Die Stadt ist für die Erreichung des Verdichtungsziels ungesund stark von den privaten Grossgrundbesitzer*innen abhängig – jenen gehört der absolute Löwenanteil der Bauflächen auf Stadtboden, weshalb es umso lächerlicher anmutet, wenn die Sprachrohre der Immolobby hier im Gemeinderat immer wieder über «Enteignung» und «Eigentumsbeschränkung» lamentieren, wenn man sie in Tat und Wahrheit bis heute dank einer viel zu eigentümerfreundlichen Nutzungsplanung so schalten und walten lässt, wie sie will, Hauptsache, es wird gebaut.
Anderseits hat die Stadt diverse Aufträge aus der Bevölkerung erhalten, die es zu erfüllen gilt: Der Anteil an preisgünstigen Wohnungen muss massiv erhöht werden, die Ziele der 2000-Watt-Gesellschaft müssen erreicht werden, der Langsamverkehr muss stark gefördert werden, die Co2-Werte müssen drastisch gesenkt werden, die Stadt muss insgesamt kühler und mit Grünraum versorgt werden usw.
Die grosse Frage
Wir dürfen diese absolut zentralen Aspekte nicht aussen vor lassen und müssen uns in dieser Debatte der grossen Frage stellen: Wie kann der Umbau der Stadt in eine in jeder Hinsicht lebenswerte und auch funktionable Stadt der Zukunft gelingen, ohne dass der Weg dahin mit Leichen gepflastert ist, nämlich auf Kosten der sozialen Vielfalt, auf Kosten der heute noch bestehenden sozialen Gefüge und auf Kosten der Umwelt?
Errungenschaften des Richtplans
Auch wenn dieser Richtplan uns schon viel früher zur Verfügung hätte stehen müssen, er ist besser als gar keiner, denn er fordert Um- und Weitsicht ein: Wo muss Land für Schulen und weitere Infrastruktur für die wachsende Bevölkerung gesichert werden, wie stärken wir die Aussenquartiere? Dass die Bürgerlichen nicht einsehen, dass diese Landsicherung zum Wohl der städtischen Öffentlichkeit auf Dauer nur gelingen kann, wenn auch die Grossgrundbesitzer*innen ihre Verantwortung wahrnehmen, steht auf einem anderen Blatt.
Wir müssen die Planungsinstrumente nutzen, die wir haben
Die AL zieht bei vielen der links-grünen Anliegen mit und hält sich dort zurück oder mahnt zur Vorsicht, wo es ihr zu bunt wird. Wir sind uns wohl alle einig, dass die Vermessung der Stadt durch diesen Richtplan nur dann etwas taugt, wenn die Stadt dank ihm an Lebenswert gewinnt und wenn davon alle profitieren können. Edle Worte, die im Richtplan zu Worthülsen vertrocknen, dienen niemandem. Darum an dieser Stelle unsere Botschaft an die SP: «Eine Stadt für alle», remember!? Wir müssen Nägel mit Köpfen machen und die AL liefert mit ihren Motionen Ansätze dazu.
Aber dazu brauchen wir Mehrheiten. Wir müssen uns vom Instrument der Arealüberbauung, das mit seinen Goodies einzig der renditemaximierenden Maximalausnützung dient und um die Bautätigkeit der Privaten weiter anzukurbeln, abwenden. Etliche Beispiele bezeugen das. Wir müssen den Stadtrat mit der Hilfe einer Mehrheit des Parlaments dazu bringen, das Planungsinstrument des Gestaltungsplans in Bahnen zu lenken, die eine verträglichere Verdichtung garantieren. Nur er hat gegenwärtig das Potential, die oben erwähnten Forderungen aus der Zürcher Bevölkerung zu erfüllen, und wir werden versuchen, dies am Samstag aufzuzeigen.

- AUFGABENSTELLUNG:
Schreiben Sie bitte aus dem obigen Text zum Richtplan den Abschnitt wortgetreu ab, der mit „Aber dazu brauchen“ beginnt und mit „am Samstag aufzuzeigen.“ endet.

- VORLIEGENDE ANGABEN:
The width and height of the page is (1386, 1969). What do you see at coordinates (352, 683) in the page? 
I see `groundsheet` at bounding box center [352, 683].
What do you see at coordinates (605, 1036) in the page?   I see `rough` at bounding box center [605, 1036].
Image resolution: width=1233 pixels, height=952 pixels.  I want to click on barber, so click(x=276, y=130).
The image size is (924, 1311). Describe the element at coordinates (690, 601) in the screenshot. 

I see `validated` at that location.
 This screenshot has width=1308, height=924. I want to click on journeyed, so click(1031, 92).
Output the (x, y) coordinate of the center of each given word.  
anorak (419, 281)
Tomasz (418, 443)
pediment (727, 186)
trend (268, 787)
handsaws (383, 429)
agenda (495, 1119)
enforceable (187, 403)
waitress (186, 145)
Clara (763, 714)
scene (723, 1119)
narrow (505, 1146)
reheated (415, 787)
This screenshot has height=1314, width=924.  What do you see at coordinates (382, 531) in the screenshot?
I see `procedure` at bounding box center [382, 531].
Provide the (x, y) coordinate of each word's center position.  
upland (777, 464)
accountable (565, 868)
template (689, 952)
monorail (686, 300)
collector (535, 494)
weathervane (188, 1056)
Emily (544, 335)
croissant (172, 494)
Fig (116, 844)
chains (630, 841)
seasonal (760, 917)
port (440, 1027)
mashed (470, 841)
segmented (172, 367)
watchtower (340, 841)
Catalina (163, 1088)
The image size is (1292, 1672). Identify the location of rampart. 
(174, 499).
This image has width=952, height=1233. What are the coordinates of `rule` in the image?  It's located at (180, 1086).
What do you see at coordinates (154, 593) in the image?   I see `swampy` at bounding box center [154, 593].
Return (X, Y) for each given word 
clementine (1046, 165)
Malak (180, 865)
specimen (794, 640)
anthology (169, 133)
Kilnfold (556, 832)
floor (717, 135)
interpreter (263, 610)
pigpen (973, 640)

- VOLLSTÄNDIGE AUSGABE:
Aber dazu brauchen wir Mehrheiten. Wir müssen uns vom Instrument der Arealüberbauung, das mit seinen Goodies einzig der renditemaximierenden Maximalausnützung dient und um die Bautätigkeit der Privaten weiter anzukurbeln, abwenden. Etliche Beispiele bezeugen das. Wir müssen den Stadtrat mit der Hilfe einer Mehrheit des Parlaments dazu bringen, das Planungsinstrument des Gestaltungsplans in Bahnen zu lenken, die eine verträglichere Verdichtung garantieren. Nur er hat gegenwärtig das Potential, die oben erwähnten Forderungen aus der Zürcher Bevölkerung zu erfüllen, und wir werden versuchen, dies am Samstag aufzuzeigen.